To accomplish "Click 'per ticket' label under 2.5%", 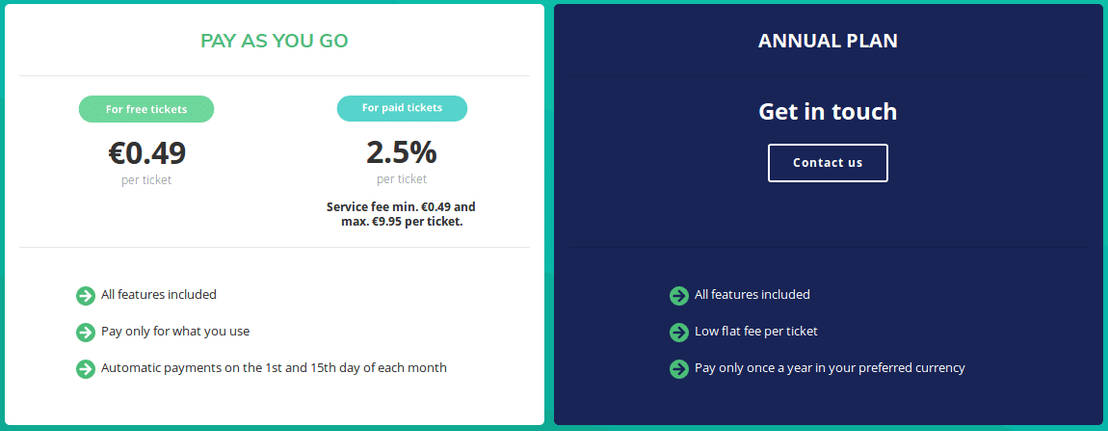I will 401,179.
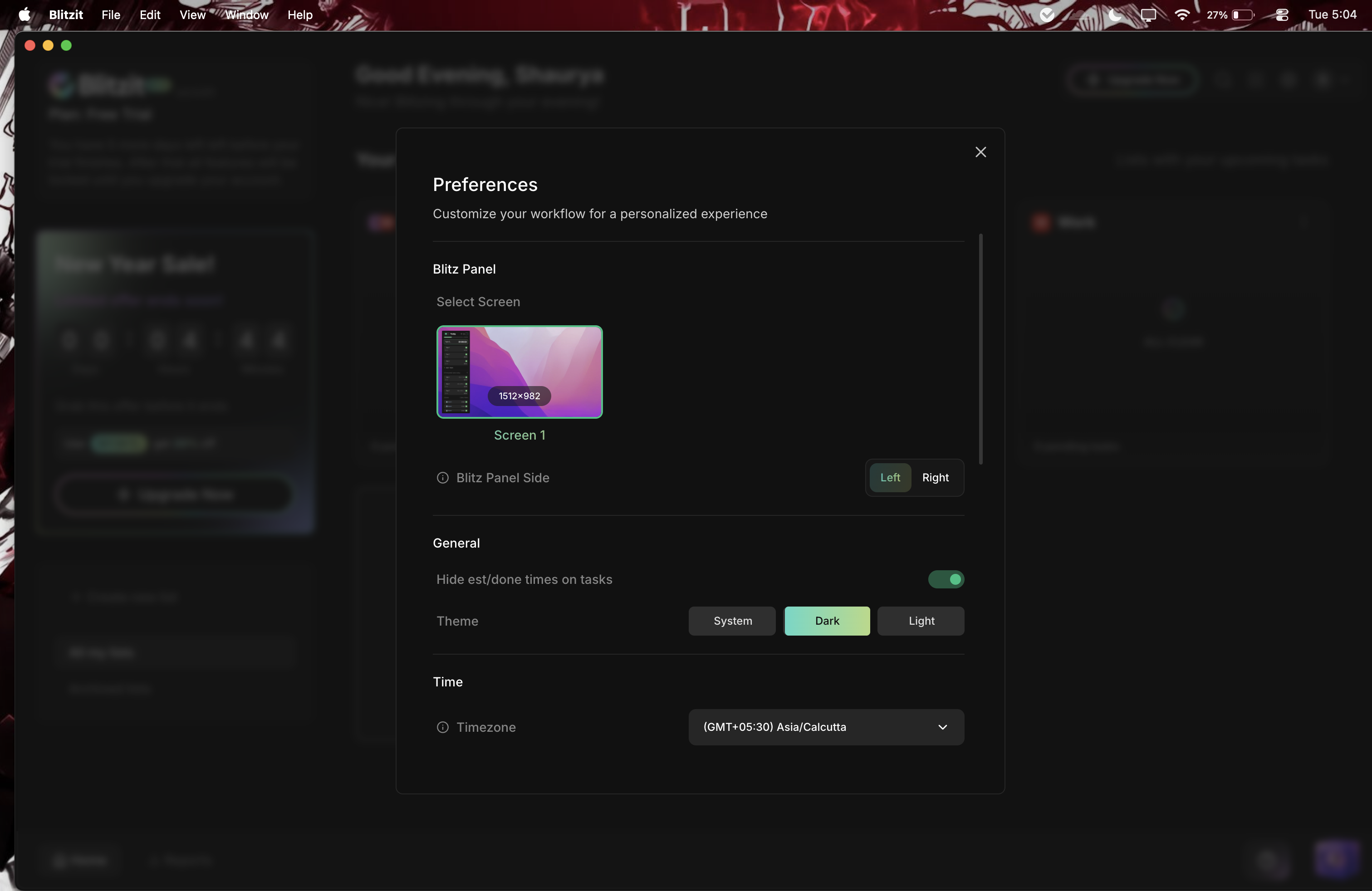Click the info icon beside Timezone

(x=443, y=727)
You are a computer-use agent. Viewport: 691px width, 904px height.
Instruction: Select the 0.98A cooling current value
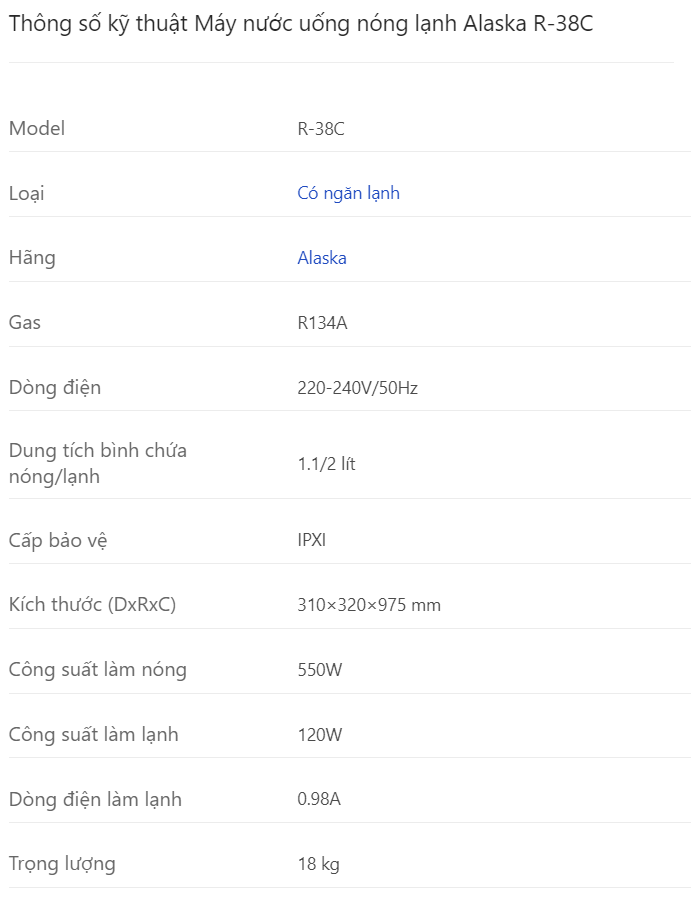coord(320,799)
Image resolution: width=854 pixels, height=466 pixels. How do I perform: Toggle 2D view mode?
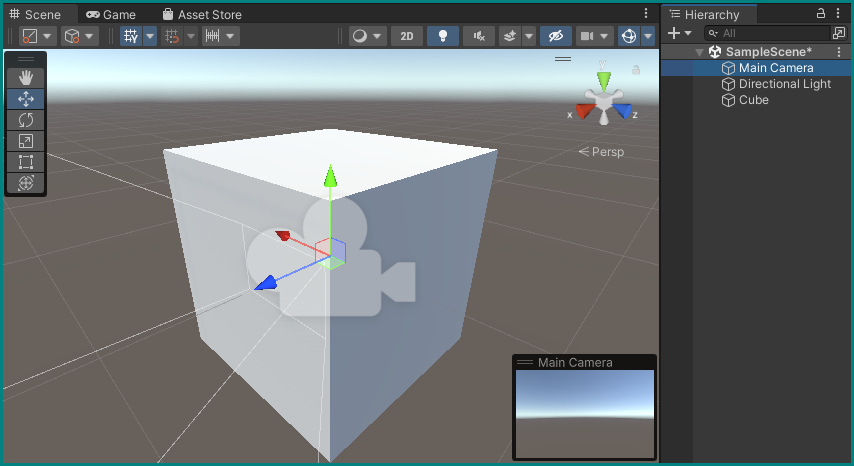[406, 36]
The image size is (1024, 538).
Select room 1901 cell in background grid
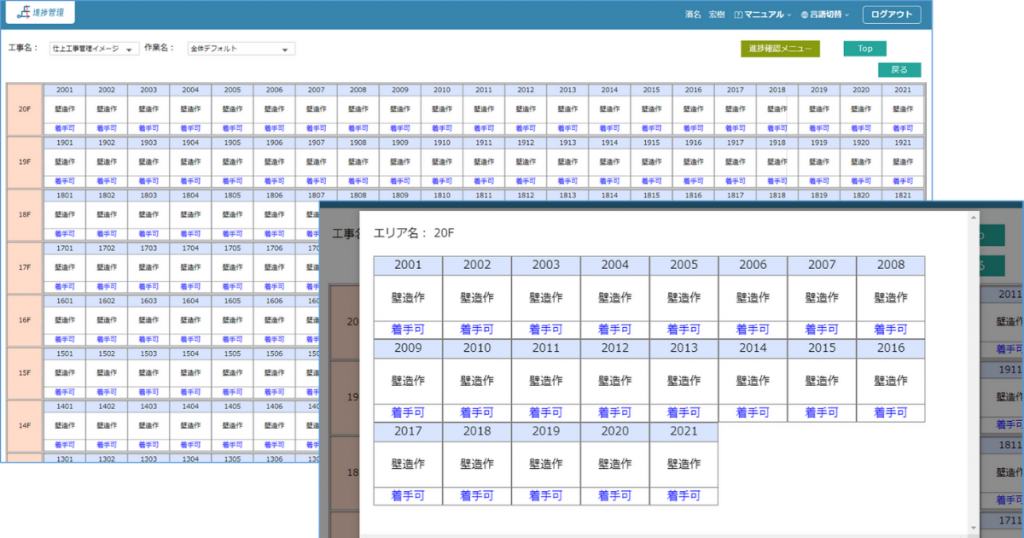(65, 143)
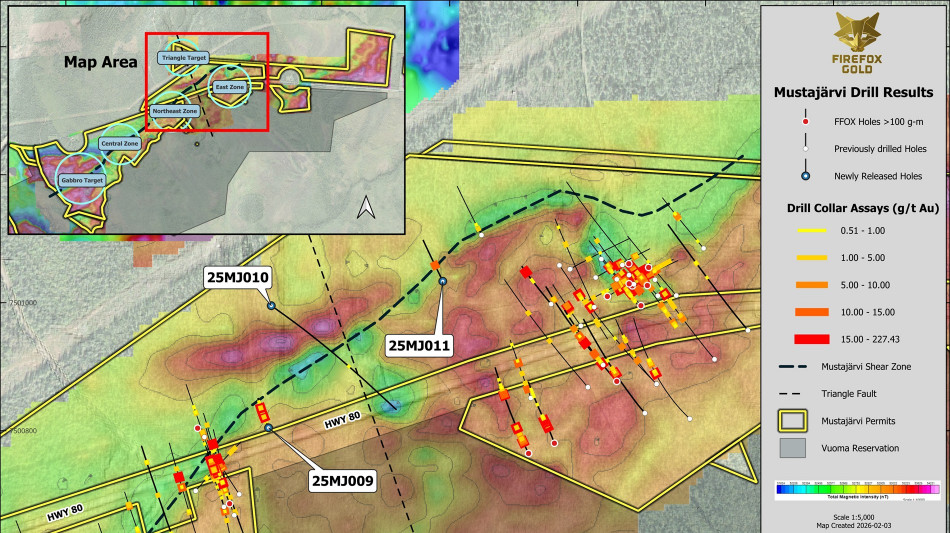This screenshot has width=950, height=533.
Task: Open the 25MJ011 drill hole label
Action: point(421,346)
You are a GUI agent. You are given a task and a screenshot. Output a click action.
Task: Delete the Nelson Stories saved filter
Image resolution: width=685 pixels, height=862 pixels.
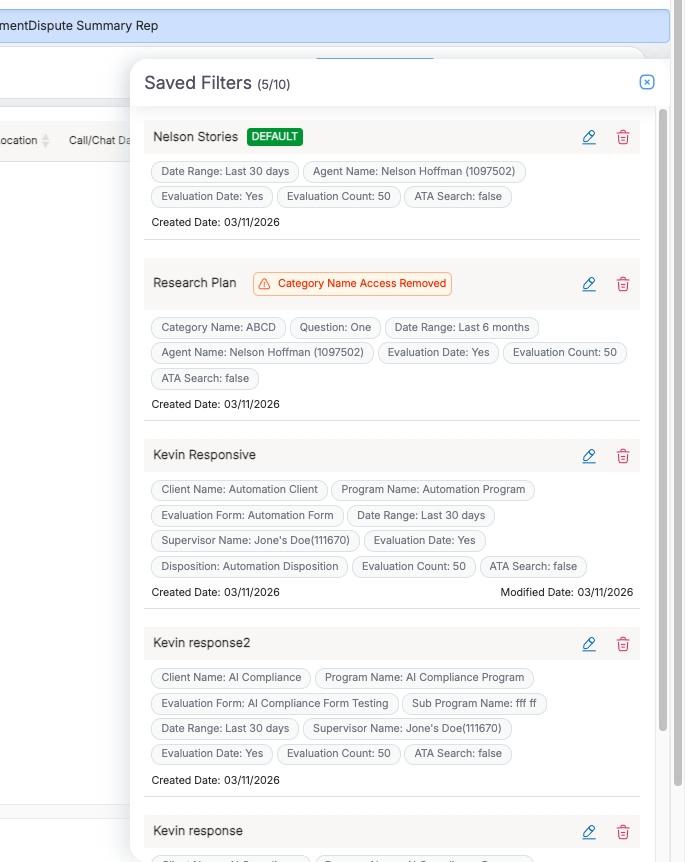(623, 137)
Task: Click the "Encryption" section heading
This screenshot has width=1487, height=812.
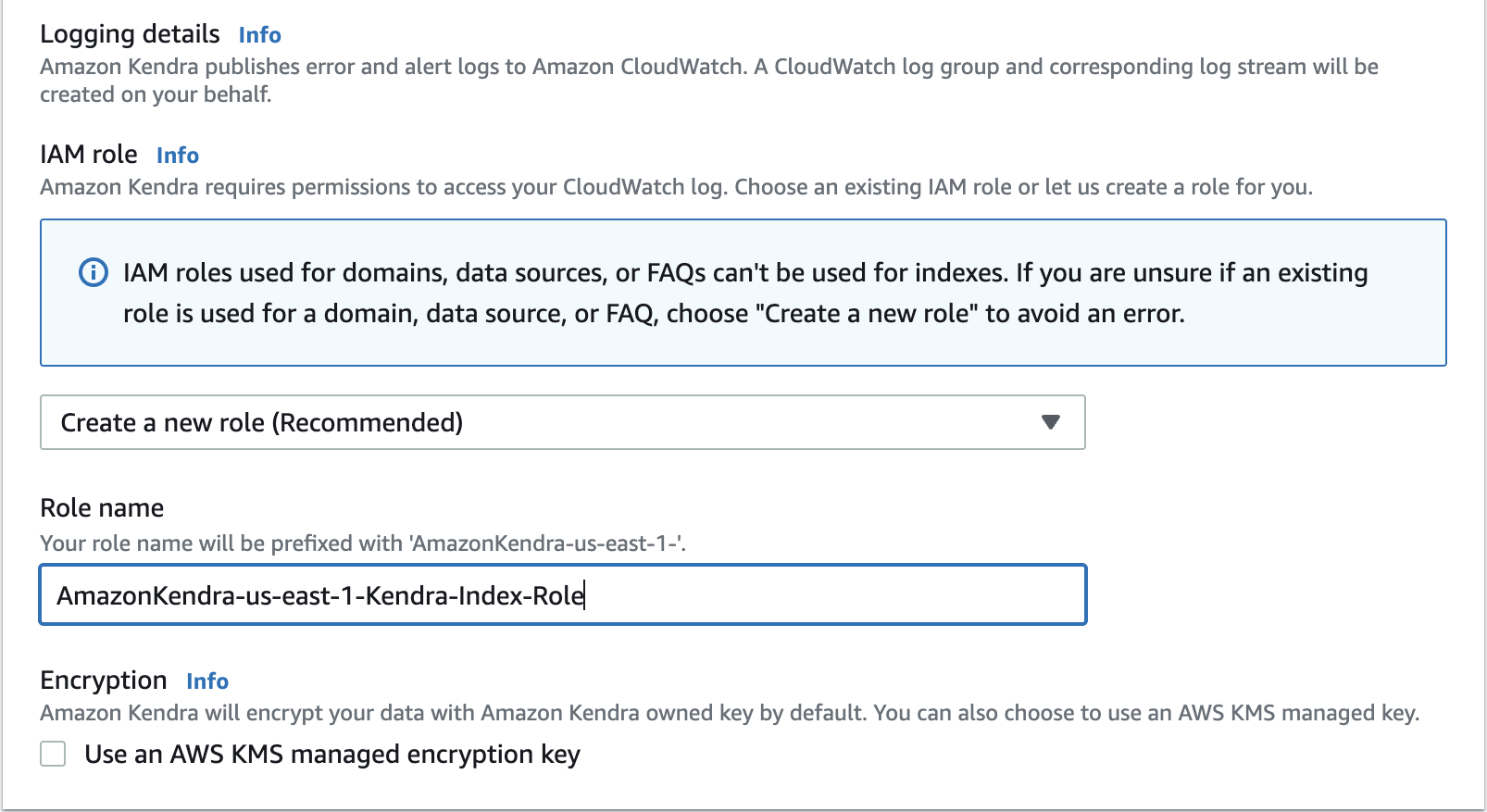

--------------------

### Task brief:
Reproduce exactly, and only, the lines from the one containing "You are a computer-use" through the last line of the records above, both included, leaving out any pictures.

### Exercise solution:
You are a computer-use agent. Viewport: 691px width, 904px height.
Instruction: Select the 0.98A cooling current value
coord(320,799)
Image resolution: width=854 pixels, height=466 pixels. How do I perform: Toggle 2D view mode?
[406, 36]
The image size is (1024, 538).
Select room 1901 cell in background grid
(65, 143)
This screenshot has width=950, height=533.
Task: Open the 25MJ011 drill hole label
Action: point(421,346)
You are a GUI agent. You are given a task and a screenshot. Output a click action.
Task: Delete the Nelson Stories saved filter
Image resolution: width=685 pixels, height=862 pixels.
(623, 137)
Task: Click the "Encryption" section heading
This screenshot has width=1487, height=812.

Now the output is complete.